Specific cleavages by RNase H facilitate initiation of plus-strand RNA synthesis by Moloney murine leukemia virus.

Successful generation, extension, and removal of the plus-strand primer is integral to reverse transcription. For Moloney murine leukemia virus, primer removal at the RNA/DNA junction leaves the 3' terminus of the plus-strand primer abutting the downstream plus-strand DNA, but this 3' terminus is not efficiently reutilized for another round of extension. The RNase H cleavage to create the plus-strand primer might similarly result in the 3' terminus of this primer abutting downstream RNA, yet efficient initiation must occur to synthesize the plus-strand DNA. We hypothesized that displacement synthesis, RNase H activity, or both must participate to initiate plus-strand DNA synthesis.

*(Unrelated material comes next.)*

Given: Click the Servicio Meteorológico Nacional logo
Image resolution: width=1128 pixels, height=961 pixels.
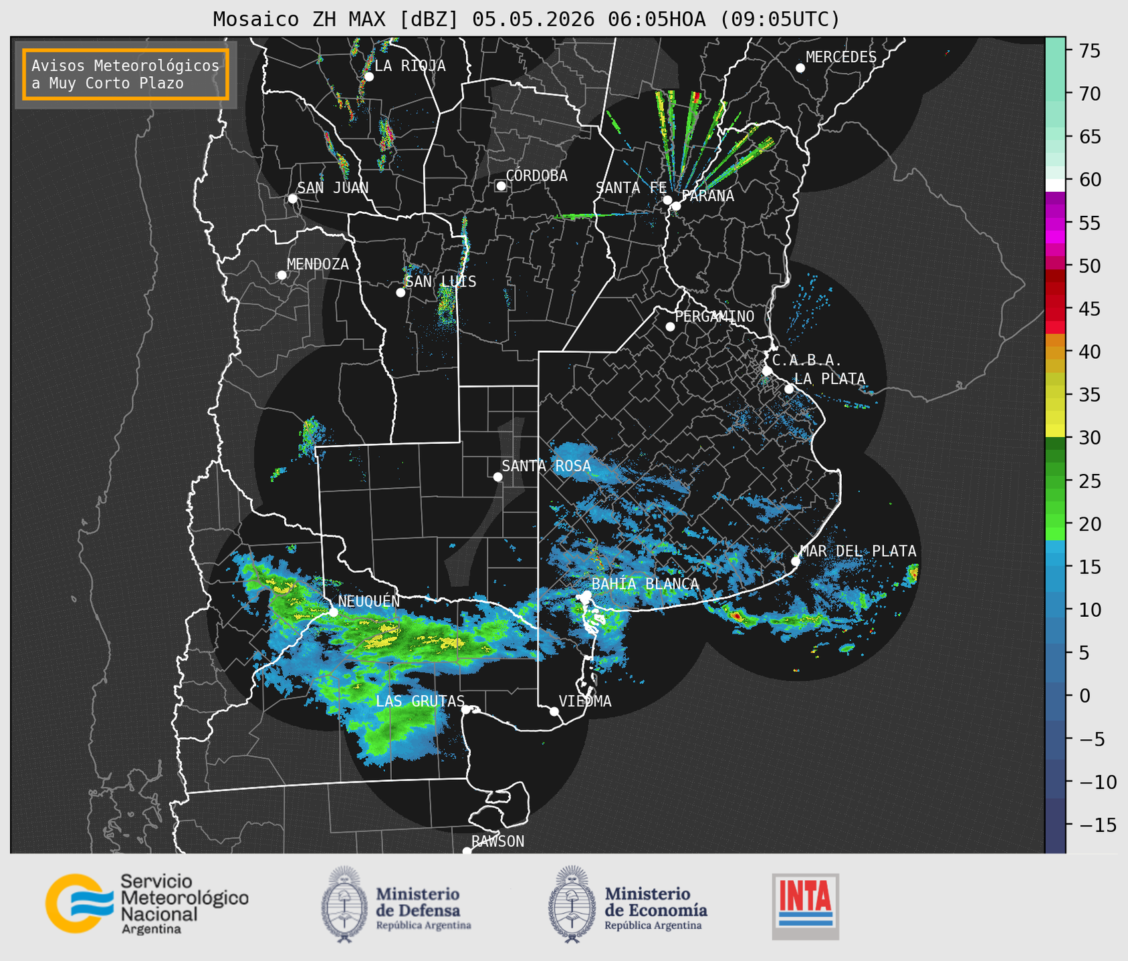Looking at the screenshot, I should 146,904.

Using model hybrid substrates and RNase H-deficient reverse transcriptases, we found that displacement synthesis alone did not efficiently extend the plus-strand primer at a nick with downstream RNA. However, specific cleavage sites for RNase H were identified in the sequence immediately following the 3' end of the plus-strand primer. During generation of the plus-strand primer, cleavage at these sites generated a gap. When representative gaps separated the 3' terminus of the plus-strand primer from downstream RNA, primer extension significantly improved. The contribution of RNase H to the initiation of plus-strand DNA synthesis was confirmed by comparing the effects of downstream RNA versus DNA on plus-strand primer extension by wild-type reverse transcriptase. These data suggest a model in which efficient initiation of plus-strand synthesis requires the generation of a gap immediately following the plus-strand primer 3' terminus.